[Date Prev][Date Next][Thread Prev][Thread Next][Date Index][Thread Index]
[PATCH 00/55] target/arm: First slice of MVE implementation
From: |
Peter Maydell |
Subject: |
[PATCH 00/55] target/arm: First slice of MVE implementation |
Date: |
Mon, 7 Jun 2021 17:57:26 +0100 |
This patchseries provides an initial slice of the MVE
implementation. (MVE is "vector instructions for M-profile", also
known as Helium).
This is not complete support by a long way -- it covers only about 35%
of the decode patterns for MVE, and it implements only the slow-path
"we need predication, drop out to a helper function" versions of
insns. I send it out for two reasons:
* if there's something I need to change about the general structure
or the way I'm implementing insns, I want to know now rather than
after I've implemented the other two thirds of the ISA
* if I hold onto the whole patchset until I've got a complete MVE
implementation it'll be 150+ patches, 10000 lines of code, and
a nightmare to code review
The series covers:
* framework for MVE decode, including infrastructure for
handling predication, PSR.ECI, etc
* tail-predication forms of low-overhead-loop insns (LCTP, WLSTP, LETP)

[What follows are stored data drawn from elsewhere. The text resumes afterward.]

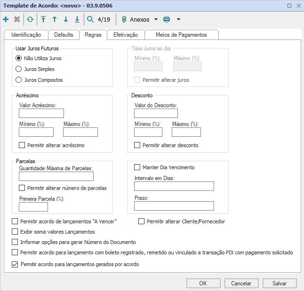Click the Anexos paperclip icon
Image resolution: width=304 pixels, height=291 pixels.
click(x=124, y=20)
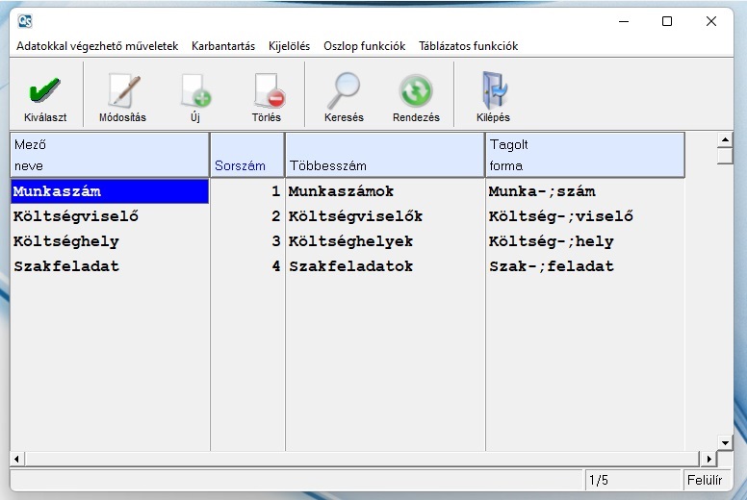Click the Többesszám column header

[x=385, y=155]
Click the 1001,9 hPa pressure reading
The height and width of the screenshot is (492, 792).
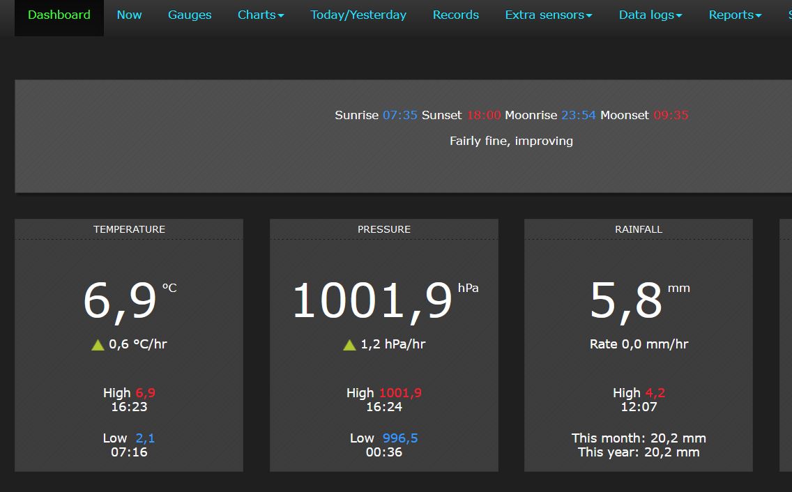pyautogui.click(x=372, y=301)
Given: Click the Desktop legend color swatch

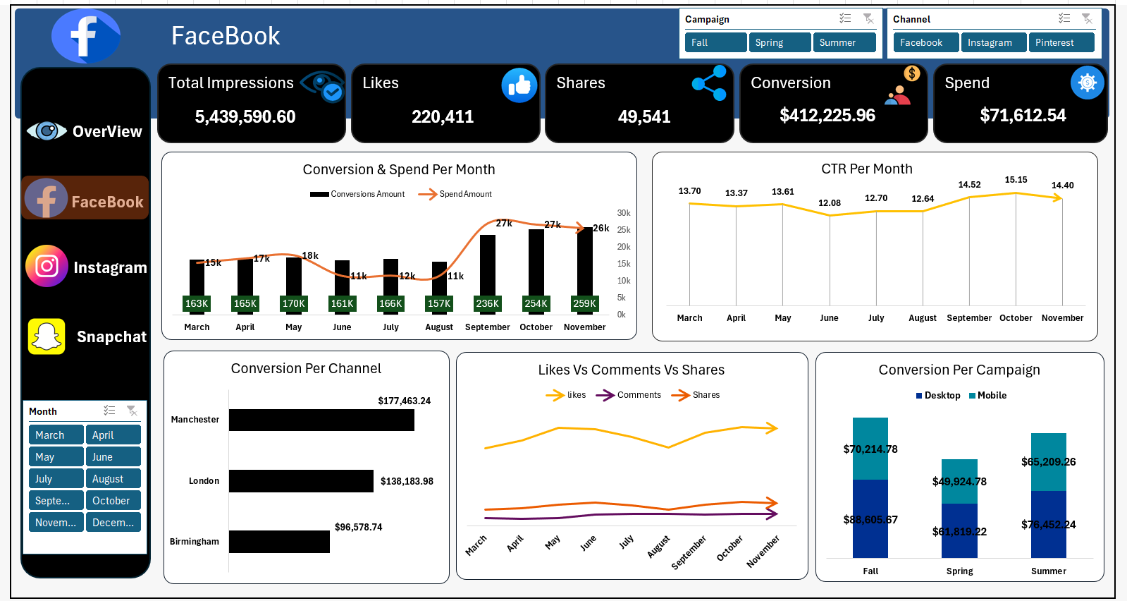Looking at the screenshot, I should (919, 396).
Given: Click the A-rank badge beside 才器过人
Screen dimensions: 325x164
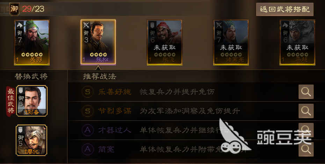Looking at the screenshot, I should click(88, 130).
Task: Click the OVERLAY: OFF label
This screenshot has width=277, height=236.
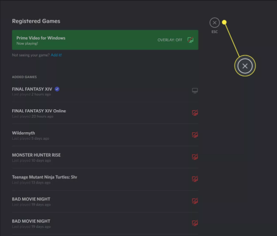Action: pos(170,40)
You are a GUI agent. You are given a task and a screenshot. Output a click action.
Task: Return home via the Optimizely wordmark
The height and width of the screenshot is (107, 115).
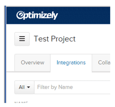tap(37, 16)
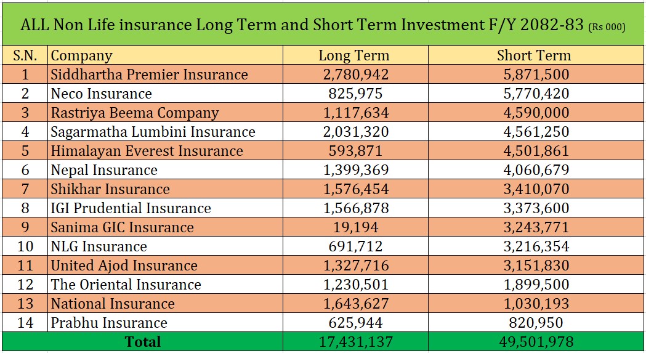Screen dimensions: 646x353
Task: Click Nepal Insurance's long term value 1,399,369
Action: pyautogui.click(x=353, y=170)
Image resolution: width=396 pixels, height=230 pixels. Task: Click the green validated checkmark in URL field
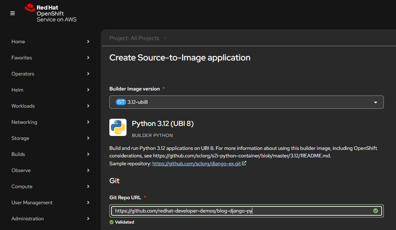coord(375,211)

* basic (non-gather) loads and stores
* pretty much all the integer 2-operand vector and scalar insns
* most of the integer 1-operand insns
* a handful of other insns
(Unfortunately the v8M Arm ARM does not provide a nice neatly
separated list of encodings the way the SVE2 XML does. I ended up
just pulling all the decode patterns out of the Arm ARM insn
descriptions and then hand-sorting them into what looked like common
formats. So the insns implemented aren't following a 100% logical
order.)
As noted above, the implementation here is purely the slow-path
fully-generic "call helpers that can handle predication". I do
want to implement a fast-path for "we know we have no predication,
so we can generate inline vector code", but I'd like to do that
as a series of followup patches once the main MVE code has landed.
That will (a) make it easier to review, I hope (b) mean we get to
"at least functional" MVE quicker and (c) allow people to bisect
any regressions to the "add fastpath" patch.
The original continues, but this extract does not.